Sarah and Russ! They were brill.
Quick feet repair and we were off into the hills once more! After 490 metre climb to the top of one hill, we caught our breathe and took in the sights, we noticed a bloody golf course at the top. WTF, what a random thing to see at the top of such a big climb. We eventually made our way down the sharp descent and again after almost 12 hours I was done. Sarah's mum who lived not too far away kindly fed us and put us up for the night.

That was 2 days of the adventure done, and with an early start I tried to get as much rest as possible.

One of the many challenges I had along the route.
From experience of my last epic adventure, day 3 was the worst day mentally and physically, fingers crossed this day 3 was going to be different. Apart from my feet, the rest of me felt alright, considering. It was straight into the climbs once more, and seeing the amazing views that I have already come to accustom to.

Like the first two days my feet were soaked straight away, the climbs were big and the descents through the woods slippy.At one as well the trail was completely over grown with Bracken so much so I had to hack my way through with my poles. I started to feel pain in my right shin, it wasn't like shin splint pain, it was difference. My leg also started to swell.

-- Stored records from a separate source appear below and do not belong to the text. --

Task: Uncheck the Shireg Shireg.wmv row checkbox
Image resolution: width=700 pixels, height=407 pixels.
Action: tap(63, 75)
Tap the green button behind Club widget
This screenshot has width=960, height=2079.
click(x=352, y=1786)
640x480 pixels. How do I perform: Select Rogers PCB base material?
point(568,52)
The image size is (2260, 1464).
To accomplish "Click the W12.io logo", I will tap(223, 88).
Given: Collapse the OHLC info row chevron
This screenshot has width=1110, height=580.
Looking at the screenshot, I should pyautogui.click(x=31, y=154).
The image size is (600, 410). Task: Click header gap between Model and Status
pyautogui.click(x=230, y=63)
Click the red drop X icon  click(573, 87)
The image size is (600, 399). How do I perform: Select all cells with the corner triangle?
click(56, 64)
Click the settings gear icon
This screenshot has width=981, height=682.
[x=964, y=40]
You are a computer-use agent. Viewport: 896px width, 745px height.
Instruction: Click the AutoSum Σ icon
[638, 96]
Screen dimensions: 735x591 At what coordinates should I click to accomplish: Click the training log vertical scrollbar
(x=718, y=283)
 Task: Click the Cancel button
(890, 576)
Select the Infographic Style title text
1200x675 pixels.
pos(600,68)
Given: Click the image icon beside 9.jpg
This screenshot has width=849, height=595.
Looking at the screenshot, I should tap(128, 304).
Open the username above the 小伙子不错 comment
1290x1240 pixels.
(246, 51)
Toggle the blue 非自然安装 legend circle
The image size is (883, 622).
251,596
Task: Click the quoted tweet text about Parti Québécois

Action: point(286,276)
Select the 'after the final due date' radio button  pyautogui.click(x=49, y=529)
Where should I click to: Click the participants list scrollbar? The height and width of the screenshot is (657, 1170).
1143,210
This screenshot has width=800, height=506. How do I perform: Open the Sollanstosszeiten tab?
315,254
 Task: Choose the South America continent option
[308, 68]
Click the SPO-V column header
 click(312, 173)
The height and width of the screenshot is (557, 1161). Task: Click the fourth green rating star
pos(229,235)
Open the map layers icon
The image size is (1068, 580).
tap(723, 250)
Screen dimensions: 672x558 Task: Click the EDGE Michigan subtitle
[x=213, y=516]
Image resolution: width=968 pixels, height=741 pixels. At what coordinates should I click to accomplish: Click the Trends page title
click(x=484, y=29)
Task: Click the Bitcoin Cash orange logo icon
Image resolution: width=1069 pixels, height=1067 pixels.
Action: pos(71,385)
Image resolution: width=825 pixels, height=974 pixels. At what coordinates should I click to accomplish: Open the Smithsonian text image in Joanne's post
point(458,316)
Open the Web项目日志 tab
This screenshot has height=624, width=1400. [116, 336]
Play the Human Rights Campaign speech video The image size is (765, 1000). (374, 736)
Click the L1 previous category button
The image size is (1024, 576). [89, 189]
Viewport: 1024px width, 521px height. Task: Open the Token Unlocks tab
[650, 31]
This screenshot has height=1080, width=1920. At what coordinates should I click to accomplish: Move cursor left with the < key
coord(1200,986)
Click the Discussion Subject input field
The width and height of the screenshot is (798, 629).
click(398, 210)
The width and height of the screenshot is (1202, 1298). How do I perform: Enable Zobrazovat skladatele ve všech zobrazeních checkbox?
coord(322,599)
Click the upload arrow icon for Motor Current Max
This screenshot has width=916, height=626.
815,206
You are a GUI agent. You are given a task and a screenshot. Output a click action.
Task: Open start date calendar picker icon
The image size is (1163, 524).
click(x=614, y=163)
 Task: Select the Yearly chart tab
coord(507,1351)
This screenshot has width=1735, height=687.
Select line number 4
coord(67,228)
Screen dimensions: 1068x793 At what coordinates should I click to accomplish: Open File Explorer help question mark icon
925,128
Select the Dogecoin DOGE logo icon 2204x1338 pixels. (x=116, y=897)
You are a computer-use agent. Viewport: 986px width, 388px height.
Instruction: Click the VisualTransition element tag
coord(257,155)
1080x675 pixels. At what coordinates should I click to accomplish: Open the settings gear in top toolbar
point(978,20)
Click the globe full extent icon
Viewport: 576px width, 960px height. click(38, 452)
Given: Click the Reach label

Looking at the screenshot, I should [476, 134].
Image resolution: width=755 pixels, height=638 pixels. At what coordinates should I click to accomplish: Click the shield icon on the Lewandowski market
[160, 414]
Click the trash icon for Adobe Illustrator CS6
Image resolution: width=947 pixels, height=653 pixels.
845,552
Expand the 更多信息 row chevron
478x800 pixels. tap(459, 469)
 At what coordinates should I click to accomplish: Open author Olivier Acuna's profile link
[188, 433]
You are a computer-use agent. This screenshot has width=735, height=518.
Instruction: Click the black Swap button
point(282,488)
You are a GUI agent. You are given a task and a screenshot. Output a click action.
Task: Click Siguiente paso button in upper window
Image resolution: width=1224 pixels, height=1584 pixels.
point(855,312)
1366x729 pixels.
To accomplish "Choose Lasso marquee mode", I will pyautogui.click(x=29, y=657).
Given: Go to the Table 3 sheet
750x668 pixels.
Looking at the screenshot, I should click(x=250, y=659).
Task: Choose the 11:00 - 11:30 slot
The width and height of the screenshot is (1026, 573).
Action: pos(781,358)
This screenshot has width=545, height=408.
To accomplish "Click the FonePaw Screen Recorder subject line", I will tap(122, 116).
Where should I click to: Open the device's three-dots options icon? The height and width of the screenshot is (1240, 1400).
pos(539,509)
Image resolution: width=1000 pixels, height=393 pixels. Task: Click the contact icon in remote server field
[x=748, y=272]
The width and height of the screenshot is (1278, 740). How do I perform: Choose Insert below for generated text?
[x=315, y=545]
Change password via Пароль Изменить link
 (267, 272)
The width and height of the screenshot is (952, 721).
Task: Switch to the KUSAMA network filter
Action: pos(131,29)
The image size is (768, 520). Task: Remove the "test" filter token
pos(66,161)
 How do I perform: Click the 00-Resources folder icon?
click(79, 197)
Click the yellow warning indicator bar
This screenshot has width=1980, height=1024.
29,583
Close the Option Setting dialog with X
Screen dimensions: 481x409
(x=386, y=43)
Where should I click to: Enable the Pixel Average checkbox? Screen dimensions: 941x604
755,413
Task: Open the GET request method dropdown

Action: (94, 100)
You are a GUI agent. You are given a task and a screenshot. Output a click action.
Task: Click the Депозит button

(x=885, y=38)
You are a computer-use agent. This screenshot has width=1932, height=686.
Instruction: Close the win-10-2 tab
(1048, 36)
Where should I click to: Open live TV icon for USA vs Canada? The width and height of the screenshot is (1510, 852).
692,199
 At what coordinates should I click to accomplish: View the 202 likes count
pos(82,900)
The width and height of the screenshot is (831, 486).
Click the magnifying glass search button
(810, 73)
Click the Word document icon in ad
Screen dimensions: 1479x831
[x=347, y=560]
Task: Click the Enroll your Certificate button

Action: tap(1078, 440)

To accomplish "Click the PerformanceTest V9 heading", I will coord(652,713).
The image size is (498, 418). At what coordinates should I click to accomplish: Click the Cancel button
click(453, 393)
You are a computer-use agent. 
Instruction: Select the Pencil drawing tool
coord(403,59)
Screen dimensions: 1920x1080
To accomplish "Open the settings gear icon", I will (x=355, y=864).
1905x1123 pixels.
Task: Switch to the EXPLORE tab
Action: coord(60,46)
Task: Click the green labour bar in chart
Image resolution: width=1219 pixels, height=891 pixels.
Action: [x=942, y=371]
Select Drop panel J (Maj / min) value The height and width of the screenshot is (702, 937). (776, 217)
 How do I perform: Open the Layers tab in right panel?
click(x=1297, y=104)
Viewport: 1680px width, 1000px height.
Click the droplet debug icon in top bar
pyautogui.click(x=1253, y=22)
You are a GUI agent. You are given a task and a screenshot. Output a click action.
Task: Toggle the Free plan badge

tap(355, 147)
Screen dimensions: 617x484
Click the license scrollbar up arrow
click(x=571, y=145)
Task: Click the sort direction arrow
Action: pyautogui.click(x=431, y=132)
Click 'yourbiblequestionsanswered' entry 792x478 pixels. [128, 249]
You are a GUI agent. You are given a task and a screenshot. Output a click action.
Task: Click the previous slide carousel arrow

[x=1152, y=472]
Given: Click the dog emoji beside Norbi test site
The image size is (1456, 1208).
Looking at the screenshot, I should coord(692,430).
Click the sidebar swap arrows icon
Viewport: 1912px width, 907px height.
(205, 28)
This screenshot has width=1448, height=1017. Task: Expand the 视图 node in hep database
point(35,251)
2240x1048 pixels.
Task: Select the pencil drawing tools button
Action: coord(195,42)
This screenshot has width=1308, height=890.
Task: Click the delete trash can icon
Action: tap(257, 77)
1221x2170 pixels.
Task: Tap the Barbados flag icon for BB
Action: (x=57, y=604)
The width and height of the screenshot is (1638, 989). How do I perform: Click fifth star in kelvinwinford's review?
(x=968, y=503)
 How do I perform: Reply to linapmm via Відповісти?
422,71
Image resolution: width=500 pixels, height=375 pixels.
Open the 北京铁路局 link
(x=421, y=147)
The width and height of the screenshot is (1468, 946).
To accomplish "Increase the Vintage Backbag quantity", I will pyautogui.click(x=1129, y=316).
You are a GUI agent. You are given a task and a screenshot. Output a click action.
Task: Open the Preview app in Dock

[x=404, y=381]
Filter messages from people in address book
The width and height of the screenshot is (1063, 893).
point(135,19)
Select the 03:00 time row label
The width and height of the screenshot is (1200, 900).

I got to 13.5 miles and I had to call it a day through the pain, and also the weather came in hard! What turned out to be a good start to the day, turned into a shit day.


As the rain lashed down I started to ponder heavily on why I was putting myself through this. I even got to a point where I was asking my late friend Phil for help with the weather. Yep I really did do this. I decided I was going to continue and just do as much as I can regardless.

Day 4 was a new day, I put my shoes on and went again, determined to have a much better day. It was again starting off with a big climb, one of almost 600 metres, and I was feeling pretty good about myself, I made my way up to the top, it was a pretty tricky surface as it was covered in lots of slate shards, again feet were soaked from the start.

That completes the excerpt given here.